First, he doesn’t sit in his room all day and play video games. He likes to read.
Second, he’s not overweight. Thin. Ten years old with muscles.
Several times a week, Binyamin Salzano, 10, gets up early, puts on the workout clothes, chalks up his hands and starts working on the high bar.
With his dad.
His father, Yosef Salzano, still has his old high bar from 1968, when he was just getting started in gymnastics as a kid in Brooklyn.
“We started using old mattresses that we found,” Yosef said. “I really liked it then, and started working more. I was eventually able to train with International Gymnastics Camp under Bruno Klaus.” Klaus is well-known in the gymnastics world for coaching many champions.
Yosef competed at the college level until 1989, with his last meet at the Air Force Academy.
And now, besides coaching others, he’s teaching his son.
They work on the high bar, still rings, parallel bars, a pommel horse and vaulting board. Binyamin does them all.
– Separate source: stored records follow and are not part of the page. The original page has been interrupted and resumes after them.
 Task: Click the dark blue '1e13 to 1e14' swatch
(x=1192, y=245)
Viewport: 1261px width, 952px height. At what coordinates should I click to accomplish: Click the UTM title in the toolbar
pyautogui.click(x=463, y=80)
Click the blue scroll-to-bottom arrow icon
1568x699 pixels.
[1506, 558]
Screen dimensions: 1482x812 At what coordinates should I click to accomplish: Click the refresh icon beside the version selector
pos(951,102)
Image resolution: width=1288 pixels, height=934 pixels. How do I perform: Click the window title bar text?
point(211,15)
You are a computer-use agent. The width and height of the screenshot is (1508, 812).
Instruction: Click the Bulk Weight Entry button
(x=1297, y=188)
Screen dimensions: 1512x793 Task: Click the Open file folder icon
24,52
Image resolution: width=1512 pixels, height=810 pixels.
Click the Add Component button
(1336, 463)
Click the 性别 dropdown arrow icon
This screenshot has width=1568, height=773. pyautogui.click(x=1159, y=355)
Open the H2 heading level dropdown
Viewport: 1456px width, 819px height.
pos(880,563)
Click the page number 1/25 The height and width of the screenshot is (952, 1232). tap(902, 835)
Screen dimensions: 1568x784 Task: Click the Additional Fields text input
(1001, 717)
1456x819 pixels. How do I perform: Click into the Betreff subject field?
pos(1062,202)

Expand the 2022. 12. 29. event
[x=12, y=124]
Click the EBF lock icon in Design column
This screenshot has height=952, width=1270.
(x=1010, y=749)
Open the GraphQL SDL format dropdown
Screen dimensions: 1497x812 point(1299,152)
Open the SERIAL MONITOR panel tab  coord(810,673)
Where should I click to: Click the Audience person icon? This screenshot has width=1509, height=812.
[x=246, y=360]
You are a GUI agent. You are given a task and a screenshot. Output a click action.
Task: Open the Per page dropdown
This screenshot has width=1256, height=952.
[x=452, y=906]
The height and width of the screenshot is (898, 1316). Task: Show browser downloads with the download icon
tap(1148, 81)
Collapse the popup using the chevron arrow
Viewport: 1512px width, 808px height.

Last year, in the week before his first-ever competition, Binyamin broke his arm on some parallel bars. It didn’t stop him. Wearing his cast, he competed in the vaulting competition.
“The doctor didn’t say I couldn’t vault,” Binyamin said.
So he ran the path, jumped on the vaulting board and completed his jump, raising his arms like he’s supposed to, except one arm couldn’t be straightened because of the cast. He medaled.
Binyamin and his brother and sister are home-schooled, using Colorado Virtual Academy. Their mother, Cynthia Salzano, grew up in Eaton; her parents owned Carlson’s Dairy. She competed in gymnastics in high school.
Binyamin’s parents met at the University of Northern Colorado and moved to this area 18 years ago. Yosef is a physics teacher and uses the science to teach his son about jumps and spins and turns on the apparatus.
For 10-year-old Binyamin, gymnastics is only part of his life.
“My favorite part of school is art,” he said. “I like drawing and painting … but I’m not too good at painting yet.”
And he likes to read. “Maybe he likes reading a little too much,” his mom said. “I have to stop him at 10 or 11 at night, or he’d just keep reading and not sleep.”
Because there are no gymnastics areas in Greeley, and no high school gymnastics in the entire state, Binyamin has to participate through clubs. He’ll practice this winter in Fort Collins and compete across the country.
Last year, his first year of competition, he missed qualifying for regionals by one point.
So, several days a week, at 7 a.m., Binyamin and his dad are out there in the yard in west Greeley, working on the high bar, learning about physics, about life above the ground.
Then there will be school at home and art and reading.
Not too much time left for video games.